Position Frequency Analysis (PFA)
The PFA view provides a statistical and LLM-based breakdown of amino acid distributions at each position.
This tool is useful for identifying specific likelihoods and probabilities for each position in the antibody sequences. It is particularly useful for selecting mutations in antibody engineering and developability optimization. Note that human germlines are searched regardless of parent species.
PFA is a great example to Be Inherently Lazy. Pulling together the individual LLM grids and statistics on the closest human germlines manually would take a long time and is prone to error. Let the tool handle it for you.
Accessing the Tool
Select exactly one antibody in the Project View. Go to the Analysis menu and select PFA. This will open the PFA workspace in a new tab.

Using the Tool
- Liabilities: A liabilities row above the sequence indicates residue liabilities that could require repair or closer consideration for engineering.
- Coloring: Highest frequency or likelihood residues are indicated by red highlighting of the sequence.
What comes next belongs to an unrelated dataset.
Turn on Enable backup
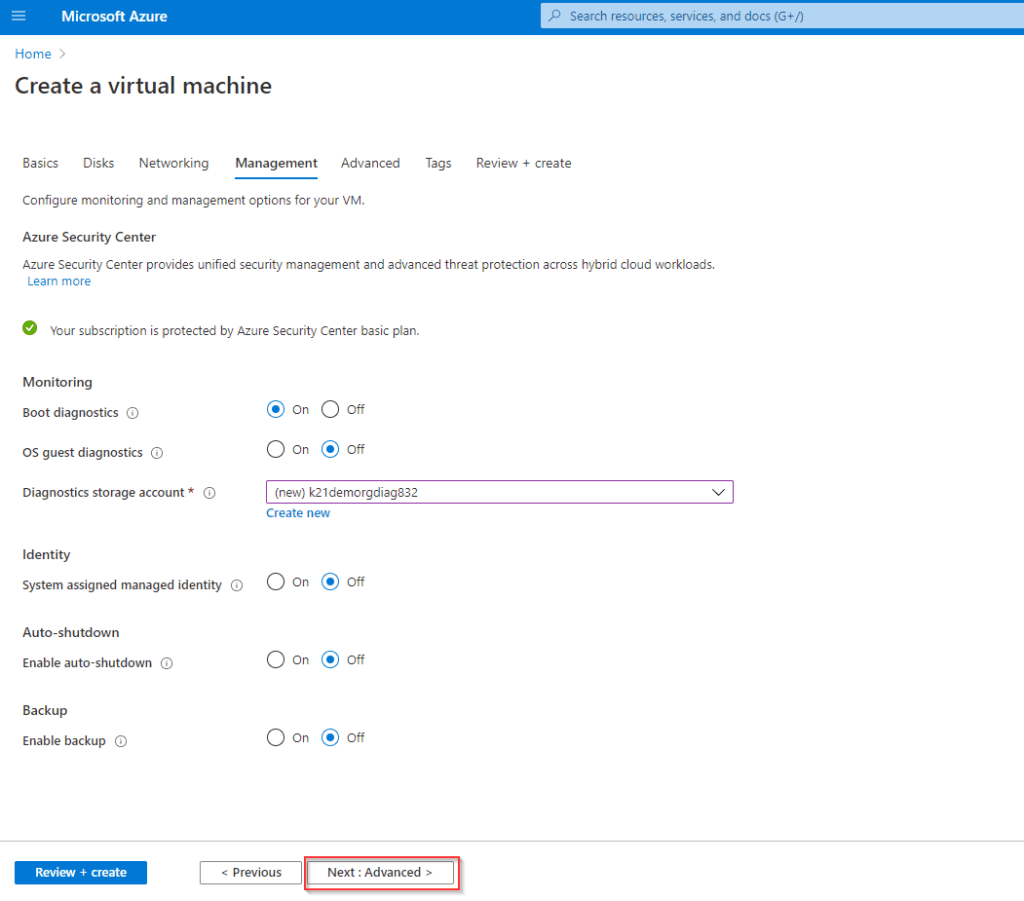This screenshot has height=901, width=1024. tap(275, 737)
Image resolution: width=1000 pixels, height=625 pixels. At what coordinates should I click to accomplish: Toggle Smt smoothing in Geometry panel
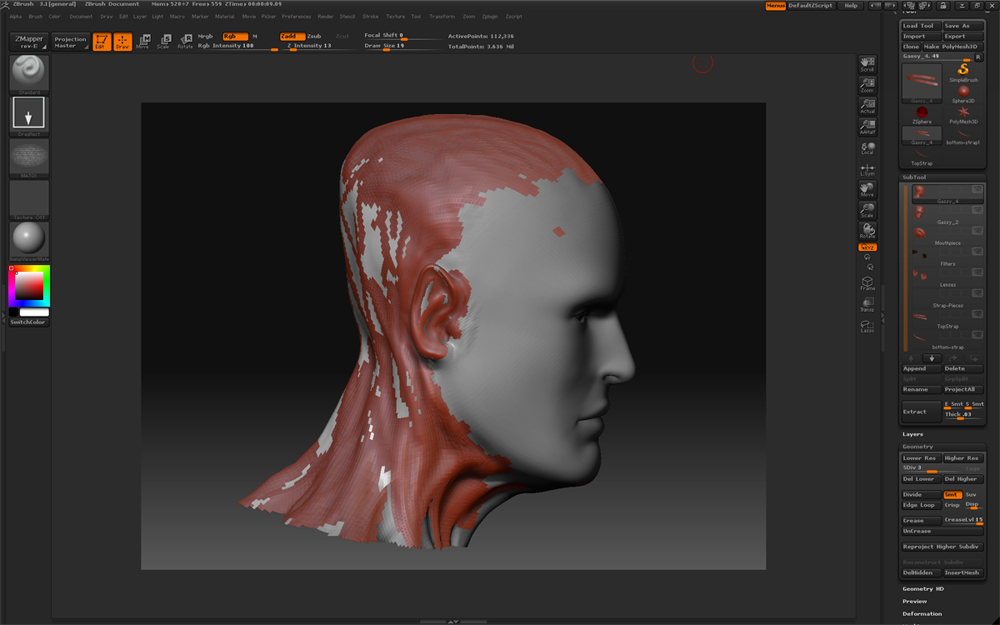(x=952, y=494)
- Grid Exposure: Open a grid to visualize the probabilities for all residues at each position. Note that human germlines are searched regardless of parent species.
- Engineering Mutation Designs: Click a residue to enter a mutation design used by the Engineering tab.
- Observations: Click a residue to enter an observation for that IMGT position. These are displayed in the Observations tab and on a clicked residue.
- Export Excel: Click to export an Excel version of the grids.
- Indicator Dots: Dots on a residue position indicate that there is an associated engineering design or observation at that position. Engineering mutations will appear as a small eggshell square while observations will appear as a small orange circle.
The AntPack training set of 58,788,431 heavy chain and 68,454,444 light chain human sequences was used to calculate the PFA values.
The AbLang, AbLang2, and IgBert grid values are generated by the models as residue likelihoods. A higher positive value indicates a higher likelihood of the residue at that position. The difference in the likelihood between the parental and highest likelihood residue indicates the severity of the difference, with large differences indicating a possibility that the parental position is not optimal and could be mutated to improve stability.
If no PFA data exists for the closest human germline, the tool uses the data of the closest human germline with data in the PFA data set. This is annotated in the chain title.
References
- AbLang details are described in Olsen et al., Bioinformatics Advances (2022).
- AbLang2 details are described in Olsen et al., bioRxiv (2024).
- IgBert details are described in Kenlay et al., arXiv (2024).